Source data
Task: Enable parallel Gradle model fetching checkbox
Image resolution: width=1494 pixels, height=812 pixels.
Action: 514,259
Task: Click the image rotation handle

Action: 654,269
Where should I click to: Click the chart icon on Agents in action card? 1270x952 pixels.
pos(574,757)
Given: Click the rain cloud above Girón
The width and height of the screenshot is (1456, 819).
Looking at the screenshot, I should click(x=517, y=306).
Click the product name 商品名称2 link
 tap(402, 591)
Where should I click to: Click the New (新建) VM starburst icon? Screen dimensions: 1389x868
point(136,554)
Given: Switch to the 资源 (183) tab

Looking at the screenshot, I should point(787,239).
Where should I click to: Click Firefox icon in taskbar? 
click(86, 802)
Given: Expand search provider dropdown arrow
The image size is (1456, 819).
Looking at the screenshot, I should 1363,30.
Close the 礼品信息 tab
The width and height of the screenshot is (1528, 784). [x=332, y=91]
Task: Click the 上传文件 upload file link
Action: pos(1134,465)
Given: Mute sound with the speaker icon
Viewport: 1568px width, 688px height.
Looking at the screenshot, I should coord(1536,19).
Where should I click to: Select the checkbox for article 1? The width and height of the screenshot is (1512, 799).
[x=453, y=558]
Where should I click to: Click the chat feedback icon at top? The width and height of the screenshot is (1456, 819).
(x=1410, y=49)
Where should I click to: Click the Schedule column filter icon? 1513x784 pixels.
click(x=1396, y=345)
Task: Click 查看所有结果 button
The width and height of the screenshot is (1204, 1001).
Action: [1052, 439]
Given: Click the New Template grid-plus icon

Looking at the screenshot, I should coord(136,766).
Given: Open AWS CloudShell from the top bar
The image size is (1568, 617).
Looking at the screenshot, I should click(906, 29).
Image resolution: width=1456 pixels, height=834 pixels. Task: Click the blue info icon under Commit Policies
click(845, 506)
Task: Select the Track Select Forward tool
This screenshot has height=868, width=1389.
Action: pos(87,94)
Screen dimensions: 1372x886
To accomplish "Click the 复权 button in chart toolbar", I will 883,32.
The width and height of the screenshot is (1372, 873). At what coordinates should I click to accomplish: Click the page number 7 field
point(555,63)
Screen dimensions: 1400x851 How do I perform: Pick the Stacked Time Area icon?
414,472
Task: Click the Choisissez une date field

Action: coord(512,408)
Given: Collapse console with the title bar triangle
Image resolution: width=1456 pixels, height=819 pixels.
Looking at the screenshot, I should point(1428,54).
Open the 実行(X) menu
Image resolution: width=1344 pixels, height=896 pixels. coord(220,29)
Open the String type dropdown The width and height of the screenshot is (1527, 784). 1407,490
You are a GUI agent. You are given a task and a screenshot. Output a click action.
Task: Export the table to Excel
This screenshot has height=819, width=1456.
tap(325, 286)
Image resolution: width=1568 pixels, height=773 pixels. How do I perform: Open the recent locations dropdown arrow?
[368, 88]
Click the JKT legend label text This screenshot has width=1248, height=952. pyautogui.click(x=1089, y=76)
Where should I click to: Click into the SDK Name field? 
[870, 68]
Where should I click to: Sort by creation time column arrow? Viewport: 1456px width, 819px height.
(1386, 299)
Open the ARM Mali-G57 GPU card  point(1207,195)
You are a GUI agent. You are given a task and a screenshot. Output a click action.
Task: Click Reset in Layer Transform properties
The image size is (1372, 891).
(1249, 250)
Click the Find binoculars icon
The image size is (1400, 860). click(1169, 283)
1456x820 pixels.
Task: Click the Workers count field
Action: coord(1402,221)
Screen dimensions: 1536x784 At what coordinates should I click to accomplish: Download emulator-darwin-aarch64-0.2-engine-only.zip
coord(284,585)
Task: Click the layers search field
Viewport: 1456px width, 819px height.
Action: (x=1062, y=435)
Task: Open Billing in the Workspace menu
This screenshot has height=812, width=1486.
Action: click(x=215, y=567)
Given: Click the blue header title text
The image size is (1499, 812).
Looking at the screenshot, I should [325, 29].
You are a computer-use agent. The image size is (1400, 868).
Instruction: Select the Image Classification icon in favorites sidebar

What is expected
Return every line of the listing above where "search" appears.

Reply to the task
Given: Expand search provider dropdown arrow
Task: Click the layers search field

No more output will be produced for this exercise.